Dealing with LSP Encoding
Microsoft's Language Server Protocol requires UTF-8 encoding for your text, but by default it wants you to measure offsets and positions using UTF-16 "code units", which is a different encoding system. This mismatch makes it difficult to comply with the specification. (Unless you happen to be writing in Java or JS or C#, which all match the strange UTF-16 "code unit" behavior by default)
How to opt out of the Code Units
Your first goal should be to try to negotiate for the sane system.
As a client, include a positionEncodings
array with a utf-8
option in your initialize
message:
{"capabilities": { "general": {"positionEncodings": ["utf-8"] }}}
The server should try to choose utf-8
if the server offers the option:
{"capabilities": {"positionEncoding": "utf-8"}}
If the server leaves their choice blank, it implies utf-16
, even if utf-16
wasn't an option the client offers.
When this process goes right, both sides can avoid all the trouble and measure characters in plain bytes.
How to deal with the Code Units
If the above negotiation fails, then you have to deal with UTF-16 code units.
Here each of the four types of UTF-8 character:
Character | a | α | a | 𝕒 |
---|---|---|---|---|
# of bytes | 1 | 2 | 3 | 4 |
# of codepoints | 1 | 1 | 1 | 1 |
# of UTF-16 code units | 1 | 1 | 1 | 2 |
You can see that UTF-16 code units are different from counting codepoints. Your Unicode library probably supports codepoints, but for LSP compliance, you need code units.

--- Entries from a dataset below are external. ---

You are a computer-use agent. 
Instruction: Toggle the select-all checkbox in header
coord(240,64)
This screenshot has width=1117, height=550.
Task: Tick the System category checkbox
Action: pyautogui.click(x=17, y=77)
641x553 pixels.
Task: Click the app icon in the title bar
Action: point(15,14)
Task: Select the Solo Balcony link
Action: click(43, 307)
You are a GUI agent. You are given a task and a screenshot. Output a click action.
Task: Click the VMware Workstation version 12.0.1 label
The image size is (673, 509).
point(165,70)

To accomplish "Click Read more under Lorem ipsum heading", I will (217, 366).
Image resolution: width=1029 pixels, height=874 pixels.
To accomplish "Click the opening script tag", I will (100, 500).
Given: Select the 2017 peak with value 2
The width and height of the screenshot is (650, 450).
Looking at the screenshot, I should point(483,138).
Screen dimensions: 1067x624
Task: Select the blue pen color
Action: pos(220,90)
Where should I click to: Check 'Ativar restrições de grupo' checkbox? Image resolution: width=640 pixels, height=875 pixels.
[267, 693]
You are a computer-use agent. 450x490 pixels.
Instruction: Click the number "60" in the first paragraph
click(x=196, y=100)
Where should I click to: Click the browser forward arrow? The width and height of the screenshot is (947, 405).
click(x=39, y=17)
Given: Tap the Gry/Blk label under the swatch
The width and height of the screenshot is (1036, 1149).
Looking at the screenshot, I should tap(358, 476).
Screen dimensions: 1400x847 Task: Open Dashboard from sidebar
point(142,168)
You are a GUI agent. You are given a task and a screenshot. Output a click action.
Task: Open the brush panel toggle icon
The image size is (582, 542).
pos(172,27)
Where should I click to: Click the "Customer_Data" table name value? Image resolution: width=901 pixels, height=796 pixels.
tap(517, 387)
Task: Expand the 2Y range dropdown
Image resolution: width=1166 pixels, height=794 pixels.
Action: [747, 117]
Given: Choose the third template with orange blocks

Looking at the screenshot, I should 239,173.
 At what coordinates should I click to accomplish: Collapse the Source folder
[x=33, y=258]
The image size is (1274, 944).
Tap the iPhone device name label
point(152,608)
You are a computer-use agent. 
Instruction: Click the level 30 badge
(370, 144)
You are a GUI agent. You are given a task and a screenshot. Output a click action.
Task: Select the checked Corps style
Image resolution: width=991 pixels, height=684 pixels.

Instead of incorrectly using codepoints from a library, I recommend computing the code unit offsets yourself. This involves iterating over your string and counting a running total.
One way to count the number of UTF-16 code units is to parse each character and refer to the table above, and count each codepoint as +1, except 4-byte codepoints, which are +2.
Another way, if you're feeling like skipping validation, is to iterate over each byte in your string, and count bytes in 0 <= b <= 191
as 1 character, 192 <= b <= 223
as 0 characters, and 224 <= b <= 247
as -1 characters. (248 <= b <= 255
is not allowed in UTF-8 text)